C'est pourquoi une nouvelle mission de recherche, comprenant les
mêmes personnels du CNAR, est engagée en juillet 2001 par le CNAR
avec le soutien de la Coopération française. Cette mission devait
procéder, à l'ouest du Bahr El Ghazal, à la reconnaissance d'une
zone située au cœur du système dunaire du Djourab, au nord et
à l'est des sites fossilifères reconnus depuis 1997. L'intérêt de cette zone réside dans sa position topographique
en contrebas du seul talus important de la région, talus parfaitement
indiqué sur plusieurs dizaines de kilomètres sur les cartes topographiques
de l'IGN.
Extraits de la carte IGN au 1/200.000 NE 33 VI indiquant, en rouge,
les sites fossilifères découverts de juillet 2001 à mars 2002.

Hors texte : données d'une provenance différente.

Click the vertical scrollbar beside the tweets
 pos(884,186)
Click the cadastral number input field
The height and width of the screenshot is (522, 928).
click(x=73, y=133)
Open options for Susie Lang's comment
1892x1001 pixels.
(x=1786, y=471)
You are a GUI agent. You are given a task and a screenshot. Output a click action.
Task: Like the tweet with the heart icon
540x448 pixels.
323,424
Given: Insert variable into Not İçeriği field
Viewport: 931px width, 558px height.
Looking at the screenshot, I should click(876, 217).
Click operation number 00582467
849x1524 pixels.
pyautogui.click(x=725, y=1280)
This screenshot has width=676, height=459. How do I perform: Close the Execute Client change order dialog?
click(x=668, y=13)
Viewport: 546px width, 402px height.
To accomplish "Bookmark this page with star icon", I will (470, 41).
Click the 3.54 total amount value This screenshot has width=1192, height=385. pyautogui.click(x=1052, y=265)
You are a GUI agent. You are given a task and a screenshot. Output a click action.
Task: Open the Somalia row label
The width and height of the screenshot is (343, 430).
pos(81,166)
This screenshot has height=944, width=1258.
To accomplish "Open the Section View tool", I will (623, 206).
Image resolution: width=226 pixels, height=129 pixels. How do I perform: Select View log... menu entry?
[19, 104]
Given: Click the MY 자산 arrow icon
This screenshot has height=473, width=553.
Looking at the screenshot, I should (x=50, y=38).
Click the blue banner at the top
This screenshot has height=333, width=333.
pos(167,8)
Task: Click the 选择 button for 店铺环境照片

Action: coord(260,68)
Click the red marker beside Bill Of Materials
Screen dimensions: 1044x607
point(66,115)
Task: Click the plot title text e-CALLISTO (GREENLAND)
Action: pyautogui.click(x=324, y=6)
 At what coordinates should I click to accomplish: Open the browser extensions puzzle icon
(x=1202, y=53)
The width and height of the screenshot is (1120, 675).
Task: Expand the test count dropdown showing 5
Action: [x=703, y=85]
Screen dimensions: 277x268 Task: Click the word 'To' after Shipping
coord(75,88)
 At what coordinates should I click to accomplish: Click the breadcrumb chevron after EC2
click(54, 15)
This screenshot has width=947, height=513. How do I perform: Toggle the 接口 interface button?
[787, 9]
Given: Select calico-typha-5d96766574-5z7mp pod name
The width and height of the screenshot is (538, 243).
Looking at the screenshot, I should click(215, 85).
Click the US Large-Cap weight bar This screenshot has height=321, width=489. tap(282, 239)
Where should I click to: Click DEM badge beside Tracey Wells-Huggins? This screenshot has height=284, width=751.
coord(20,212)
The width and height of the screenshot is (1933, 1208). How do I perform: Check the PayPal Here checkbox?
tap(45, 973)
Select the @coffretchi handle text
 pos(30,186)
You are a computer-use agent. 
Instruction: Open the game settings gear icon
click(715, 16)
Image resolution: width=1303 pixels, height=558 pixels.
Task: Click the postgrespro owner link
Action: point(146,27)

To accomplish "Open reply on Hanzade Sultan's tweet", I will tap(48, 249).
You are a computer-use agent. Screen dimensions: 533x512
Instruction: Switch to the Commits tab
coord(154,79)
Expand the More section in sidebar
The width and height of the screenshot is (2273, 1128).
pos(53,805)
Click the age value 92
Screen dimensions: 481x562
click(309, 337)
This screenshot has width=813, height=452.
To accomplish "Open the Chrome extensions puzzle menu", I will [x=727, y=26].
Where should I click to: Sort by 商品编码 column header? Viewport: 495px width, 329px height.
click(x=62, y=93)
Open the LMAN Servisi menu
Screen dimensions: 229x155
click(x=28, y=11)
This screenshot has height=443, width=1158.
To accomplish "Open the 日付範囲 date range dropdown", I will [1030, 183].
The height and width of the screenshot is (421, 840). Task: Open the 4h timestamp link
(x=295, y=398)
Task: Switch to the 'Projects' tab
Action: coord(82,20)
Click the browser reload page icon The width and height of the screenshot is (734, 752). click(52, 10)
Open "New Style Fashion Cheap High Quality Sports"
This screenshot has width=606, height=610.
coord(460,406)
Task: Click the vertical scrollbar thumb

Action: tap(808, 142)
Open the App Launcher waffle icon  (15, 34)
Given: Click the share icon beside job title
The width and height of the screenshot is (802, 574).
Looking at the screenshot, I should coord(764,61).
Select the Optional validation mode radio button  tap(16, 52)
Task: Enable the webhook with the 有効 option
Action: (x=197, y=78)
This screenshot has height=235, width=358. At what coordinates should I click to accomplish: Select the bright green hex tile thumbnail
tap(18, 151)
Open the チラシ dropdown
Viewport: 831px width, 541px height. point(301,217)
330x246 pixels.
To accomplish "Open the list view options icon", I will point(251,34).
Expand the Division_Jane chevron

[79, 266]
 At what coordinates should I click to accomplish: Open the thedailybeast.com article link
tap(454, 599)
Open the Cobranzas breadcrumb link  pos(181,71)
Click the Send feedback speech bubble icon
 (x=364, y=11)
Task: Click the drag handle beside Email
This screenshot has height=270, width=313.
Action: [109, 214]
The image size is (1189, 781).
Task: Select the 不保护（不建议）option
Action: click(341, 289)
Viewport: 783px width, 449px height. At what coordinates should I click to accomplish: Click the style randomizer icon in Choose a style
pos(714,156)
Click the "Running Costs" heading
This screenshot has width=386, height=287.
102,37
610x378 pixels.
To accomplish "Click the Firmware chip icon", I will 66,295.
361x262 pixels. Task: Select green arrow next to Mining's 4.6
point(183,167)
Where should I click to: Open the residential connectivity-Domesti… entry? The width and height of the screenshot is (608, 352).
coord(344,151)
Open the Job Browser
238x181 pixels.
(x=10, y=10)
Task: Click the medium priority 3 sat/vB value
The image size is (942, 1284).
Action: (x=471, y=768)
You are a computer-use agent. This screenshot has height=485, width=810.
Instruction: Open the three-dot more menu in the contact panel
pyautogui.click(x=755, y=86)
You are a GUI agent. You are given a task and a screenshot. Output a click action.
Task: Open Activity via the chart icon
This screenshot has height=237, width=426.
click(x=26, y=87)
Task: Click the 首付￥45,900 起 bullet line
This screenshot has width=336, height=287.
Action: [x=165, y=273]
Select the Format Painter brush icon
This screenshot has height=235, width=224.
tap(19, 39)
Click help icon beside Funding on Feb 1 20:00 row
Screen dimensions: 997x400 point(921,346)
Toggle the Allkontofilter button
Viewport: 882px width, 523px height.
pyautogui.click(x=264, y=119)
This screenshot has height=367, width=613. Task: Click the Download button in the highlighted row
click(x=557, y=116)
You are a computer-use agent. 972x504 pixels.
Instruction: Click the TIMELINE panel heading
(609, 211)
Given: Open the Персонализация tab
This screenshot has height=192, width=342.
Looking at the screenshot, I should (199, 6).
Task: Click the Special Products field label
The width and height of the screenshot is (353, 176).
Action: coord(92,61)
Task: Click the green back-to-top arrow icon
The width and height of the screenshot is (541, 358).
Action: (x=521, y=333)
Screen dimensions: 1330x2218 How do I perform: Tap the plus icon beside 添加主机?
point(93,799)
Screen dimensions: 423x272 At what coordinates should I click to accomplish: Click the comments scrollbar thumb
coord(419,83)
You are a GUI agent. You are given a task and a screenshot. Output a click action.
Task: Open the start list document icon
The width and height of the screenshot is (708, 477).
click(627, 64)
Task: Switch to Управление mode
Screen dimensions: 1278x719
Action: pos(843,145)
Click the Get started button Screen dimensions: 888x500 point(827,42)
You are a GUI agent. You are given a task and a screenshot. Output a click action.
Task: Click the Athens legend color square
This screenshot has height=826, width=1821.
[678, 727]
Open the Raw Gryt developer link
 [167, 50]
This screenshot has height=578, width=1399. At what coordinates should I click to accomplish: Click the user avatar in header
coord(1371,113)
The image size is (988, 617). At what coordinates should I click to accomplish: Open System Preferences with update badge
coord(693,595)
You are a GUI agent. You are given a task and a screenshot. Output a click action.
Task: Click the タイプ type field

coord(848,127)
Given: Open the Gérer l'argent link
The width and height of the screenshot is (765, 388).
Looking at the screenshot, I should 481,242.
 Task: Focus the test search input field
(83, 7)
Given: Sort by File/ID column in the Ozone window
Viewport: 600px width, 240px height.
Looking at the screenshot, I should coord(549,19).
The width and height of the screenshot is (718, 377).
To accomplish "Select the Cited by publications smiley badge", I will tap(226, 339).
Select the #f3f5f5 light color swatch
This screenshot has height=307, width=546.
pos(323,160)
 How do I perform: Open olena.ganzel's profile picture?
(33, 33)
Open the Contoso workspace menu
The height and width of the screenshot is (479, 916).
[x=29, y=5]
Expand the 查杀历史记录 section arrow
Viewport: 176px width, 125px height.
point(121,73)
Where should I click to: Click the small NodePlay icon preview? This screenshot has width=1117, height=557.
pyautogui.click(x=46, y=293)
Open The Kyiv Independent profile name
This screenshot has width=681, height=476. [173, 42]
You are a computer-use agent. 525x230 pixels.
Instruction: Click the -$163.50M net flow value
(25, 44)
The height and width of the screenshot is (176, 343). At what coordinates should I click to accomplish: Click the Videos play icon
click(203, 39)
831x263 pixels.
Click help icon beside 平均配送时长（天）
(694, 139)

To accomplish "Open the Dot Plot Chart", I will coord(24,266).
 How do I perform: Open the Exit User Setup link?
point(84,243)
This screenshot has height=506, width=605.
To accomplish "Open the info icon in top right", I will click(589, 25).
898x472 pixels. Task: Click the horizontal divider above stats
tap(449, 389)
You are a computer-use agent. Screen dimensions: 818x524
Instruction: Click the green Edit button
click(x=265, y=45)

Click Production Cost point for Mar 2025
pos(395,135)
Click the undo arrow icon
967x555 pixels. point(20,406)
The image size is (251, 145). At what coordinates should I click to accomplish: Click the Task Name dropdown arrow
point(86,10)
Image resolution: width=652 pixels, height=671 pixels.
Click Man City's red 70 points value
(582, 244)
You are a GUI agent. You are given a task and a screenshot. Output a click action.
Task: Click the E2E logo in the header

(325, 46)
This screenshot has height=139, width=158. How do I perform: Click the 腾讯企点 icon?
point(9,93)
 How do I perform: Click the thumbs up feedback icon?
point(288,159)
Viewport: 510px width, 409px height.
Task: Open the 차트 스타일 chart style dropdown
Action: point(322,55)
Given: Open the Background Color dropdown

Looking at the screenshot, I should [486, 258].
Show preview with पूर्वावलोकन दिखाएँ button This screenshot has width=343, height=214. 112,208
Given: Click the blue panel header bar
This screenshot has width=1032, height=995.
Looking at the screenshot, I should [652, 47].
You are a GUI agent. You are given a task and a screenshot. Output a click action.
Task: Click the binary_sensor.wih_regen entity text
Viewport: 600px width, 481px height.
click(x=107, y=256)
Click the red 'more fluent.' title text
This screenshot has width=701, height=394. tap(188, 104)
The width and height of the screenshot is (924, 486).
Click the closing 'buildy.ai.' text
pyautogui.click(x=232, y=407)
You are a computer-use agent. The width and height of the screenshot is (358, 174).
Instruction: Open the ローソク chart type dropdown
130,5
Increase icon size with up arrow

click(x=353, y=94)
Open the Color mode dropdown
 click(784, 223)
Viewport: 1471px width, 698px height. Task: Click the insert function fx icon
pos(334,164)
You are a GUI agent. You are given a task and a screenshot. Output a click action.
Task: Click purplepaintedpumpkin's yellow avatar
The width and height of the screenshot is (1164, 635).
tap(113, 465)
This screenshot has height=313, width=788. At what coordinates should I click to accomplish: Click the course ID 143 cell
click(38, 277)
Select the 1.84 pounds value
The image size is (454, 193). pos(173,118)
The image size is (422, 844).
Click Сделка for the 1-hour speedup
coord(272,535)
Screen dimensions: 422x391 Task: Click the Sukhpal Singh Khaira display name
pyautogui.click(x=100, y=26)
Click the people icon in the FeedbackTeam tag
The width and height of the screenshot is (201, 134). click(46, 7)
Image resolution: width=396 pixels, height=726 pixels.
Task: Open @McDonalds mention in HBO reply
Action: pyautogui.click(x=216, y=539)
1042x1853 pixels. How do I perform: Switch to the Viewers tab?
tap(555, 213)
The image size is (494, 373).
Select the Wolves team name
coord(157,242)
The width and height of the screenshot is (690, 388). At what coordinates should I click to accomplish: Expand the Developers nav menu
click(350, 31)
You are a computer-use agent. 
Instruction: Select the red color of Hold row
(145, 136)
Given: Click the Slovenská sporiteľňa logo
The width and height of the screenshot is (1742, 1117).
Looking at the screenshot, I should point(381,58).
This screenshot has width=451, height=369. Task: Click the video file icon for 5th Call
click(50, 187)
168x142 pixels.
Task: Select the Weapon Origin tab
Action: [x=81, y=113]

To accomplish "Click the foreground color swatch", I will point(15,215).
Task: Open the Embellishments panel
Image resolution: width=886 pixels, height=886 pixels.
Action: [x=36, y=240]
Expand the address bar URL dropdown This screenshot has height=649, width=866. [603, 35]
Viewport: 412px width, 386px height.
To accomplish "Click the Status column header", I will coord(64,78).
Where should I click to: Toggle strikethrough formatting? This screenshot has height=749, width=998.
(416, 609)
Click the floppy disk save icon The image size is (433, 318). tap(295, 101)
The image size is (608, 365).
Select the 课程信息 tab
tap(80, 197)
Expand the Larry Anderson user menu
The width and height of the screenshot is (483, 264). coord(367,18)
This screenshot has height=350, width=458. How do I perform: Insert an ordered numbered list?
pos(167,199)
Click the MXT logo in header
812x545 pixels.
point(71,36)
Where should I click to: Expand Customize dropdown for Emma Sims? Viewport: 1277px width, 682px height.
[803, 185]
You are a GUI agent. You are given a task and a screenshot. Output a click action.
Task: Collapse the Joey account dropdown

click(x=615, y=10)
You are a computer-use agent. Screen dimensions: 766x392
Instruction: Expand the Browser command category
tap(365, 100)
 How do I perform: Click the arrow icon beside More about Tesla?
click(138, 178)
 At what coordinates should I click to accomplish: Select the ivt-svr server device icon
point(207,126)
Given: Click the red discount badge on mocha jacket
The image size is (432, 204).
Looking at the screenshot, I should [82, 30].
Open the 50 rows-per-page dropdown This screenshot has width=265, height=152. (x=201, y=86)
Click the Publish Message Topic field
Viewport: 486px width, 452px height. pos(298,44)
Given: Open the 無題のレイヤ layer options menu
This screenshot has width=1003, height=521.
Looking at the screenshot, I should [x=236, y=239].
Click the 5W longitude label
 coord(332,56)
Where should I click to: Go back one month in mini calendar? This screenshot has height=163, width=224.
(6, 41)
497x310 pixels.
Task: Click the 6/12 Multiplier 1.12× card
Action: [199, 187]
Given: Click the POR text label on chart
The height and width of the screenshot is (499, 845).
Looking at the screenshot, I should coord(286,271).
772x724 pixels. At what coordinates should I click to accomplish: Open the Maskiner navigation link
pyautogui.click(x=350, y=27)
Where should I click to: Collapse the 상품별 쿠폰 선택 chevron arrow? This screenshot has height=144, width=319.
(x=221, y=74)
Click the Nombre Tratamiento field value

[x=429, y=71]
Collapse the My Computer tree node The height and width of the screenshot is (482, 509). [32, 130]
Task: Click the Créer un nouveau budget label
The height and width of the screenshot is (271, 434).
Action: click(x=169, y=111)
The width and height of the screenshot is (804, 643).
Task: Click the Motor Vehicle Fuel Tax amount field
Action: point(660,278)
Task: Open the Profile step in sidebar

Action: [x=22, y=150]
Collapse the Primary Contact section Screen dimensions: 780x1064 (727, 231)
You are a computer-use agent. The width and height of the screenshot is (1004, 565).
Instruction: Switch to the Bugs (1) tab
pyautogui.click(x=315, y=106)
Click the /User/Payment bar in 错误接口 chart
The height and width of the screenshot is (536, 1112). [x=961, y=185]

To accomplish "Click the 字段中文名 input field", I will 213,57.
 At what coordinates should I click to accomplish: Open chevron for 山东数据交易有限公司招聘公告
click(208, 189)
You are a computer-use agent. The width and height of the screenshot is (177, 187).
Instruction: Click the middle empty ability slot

Les autres points colorés indiquent des sites découverts au cours
des années précédentes.
Aussi, bien que très proche de nos itinéraires d'accès aux principaux
sites de Toros-Menalla, mais séparée d'eux par un système dunaire,
une vaste zone inconnue subsistait, tenue à l'écart des cheminements
antérieurs par ses difficultés d'accès, notamment des zones de
sables ici peu porteurs, là formés de rides sableuses. La pluie
escomptée, les effets du flux de mousson sur les rides sableuses
et le minimum de matériel emporté par une mission ne comportant
que quatre participants devaient permettre une reconnaissance
aisée. Las, faute de pluie, les températures furent extrêmes comme
le montrent les données de la station climatologique de Faya,
oasis située à environ 250 kilomètres de la zone parcourue : températures
sous abri, minimum entre 23,5°C le 17 juillet et 30°C le 12, maximum
entre 41°C le 19 juillet et 44,3°C les 14 et 15 juillet ; températures
au sol : minimum entre 20,5°C le 13 juillet et 28°C le 11, maximum
entre 50,5°C le 11 juillet et 58°C les 14 et 16 juillet ; humidité
relative à 6 heures, minimale le 12 juillet avec 11%, maximale
le 20 juillet avec 58%, humidité relative à 12 heures, minimale
le 17 juillet avec 8%, maximale le 19 juillet avec 30%.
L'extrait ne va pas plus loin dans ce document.